[[ Source material open ]]

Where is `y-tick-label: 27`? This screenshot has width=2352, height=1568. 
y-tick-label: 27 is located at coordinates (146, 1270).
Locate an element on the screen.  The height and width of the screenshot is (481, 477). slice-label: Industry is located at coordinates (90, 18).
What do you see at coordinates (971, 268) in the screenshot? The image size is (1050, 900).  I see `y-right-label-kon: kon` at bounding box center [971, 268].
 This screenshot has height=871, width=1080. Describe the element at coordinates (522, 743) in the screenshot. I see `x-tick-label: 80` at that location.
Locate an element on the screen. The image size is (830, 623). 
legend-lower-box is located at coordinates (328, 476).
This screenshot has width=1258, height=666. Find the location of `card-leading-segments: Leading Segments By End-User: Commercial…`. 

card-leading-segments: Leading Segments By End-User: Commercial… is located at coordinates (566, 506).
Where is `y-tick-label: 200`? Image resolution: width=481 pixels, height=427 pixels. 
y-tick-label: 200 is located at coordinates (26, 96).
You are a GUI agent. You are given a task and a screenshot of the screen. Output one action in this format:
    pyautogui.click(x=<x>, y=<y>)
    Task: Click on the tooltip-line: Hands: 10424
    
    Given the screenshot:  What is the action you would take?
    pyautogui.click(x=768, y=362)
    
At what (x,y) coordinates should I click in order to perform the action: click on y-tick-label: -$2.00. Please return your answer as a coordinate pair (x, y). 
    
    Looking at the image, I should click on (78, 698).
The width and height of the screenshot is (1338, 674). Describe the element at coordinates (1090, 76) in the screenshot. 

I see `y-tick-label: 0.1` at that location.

[[ Source material closed ]]

- [Problem requirements] Please copy out all of the entries above word for word, keeping every line and character unchanged.

- [Answer space]
Where is `y-tick-label: 27`? This screenshot has width=2352, height=1568. 
y-tick-label: 27 is located at coordinates (146, 1270).
Locate an element on the screen.  The height and width of the screenshot is (481, 477). slice-label: Industry is located at coordinates (90, 18).
What do you see at coordinates (971, 268) in the screenshot? The image size is (1050, 900).  I see `y-right-label-kon: kon` at bounding box center [971, 268].
 This screenshot has height=871, width=1080. Describe the element at coordinates (522, 743) in the screenshot. I see `x-tick-label: 80` at that location.
Locate an element on the screen. The image size is (830, 623). 
legend-lower-box is located at coordinates (328, 476).
This screenshot has width=1258, height=666. Find the location of `card-leading-segments: Leading Segments By End-User: Commercial…`. 

card-leading-segments: Leading Segments By End-User: Commercial… is located at coordinates (566, 506).
Where is `y-tick-label: 200`? Image resolution: width=481 pixels, height=427 pixels. 
y-tick-label: 200 is located at coordinates (26, 96).
You are a GUI agent. You are given a task and a screenshot of the screen. Output one action in this format:
    pyautogui.click(x=<x>, y=<y>)
    Task: Click on the tooltip-line: Hands: 10424
    
    Given the screenshot:  What is the action you would take?
    pyautogui.click(x=768, y=362)
    
At what (x,y) coordinates should I click in order to perform the action: click on y-tick-label: -$2.00. Please return your answer as a coordinate pair (x, y). 
    
    Looking at the image, I should click on (78, 698).
The width and height of the screenshot is (1338, 674). Describe the element at coordinates (1090, 76) in the screenshot. 

I see `y-tick-label: 0.1` at that location.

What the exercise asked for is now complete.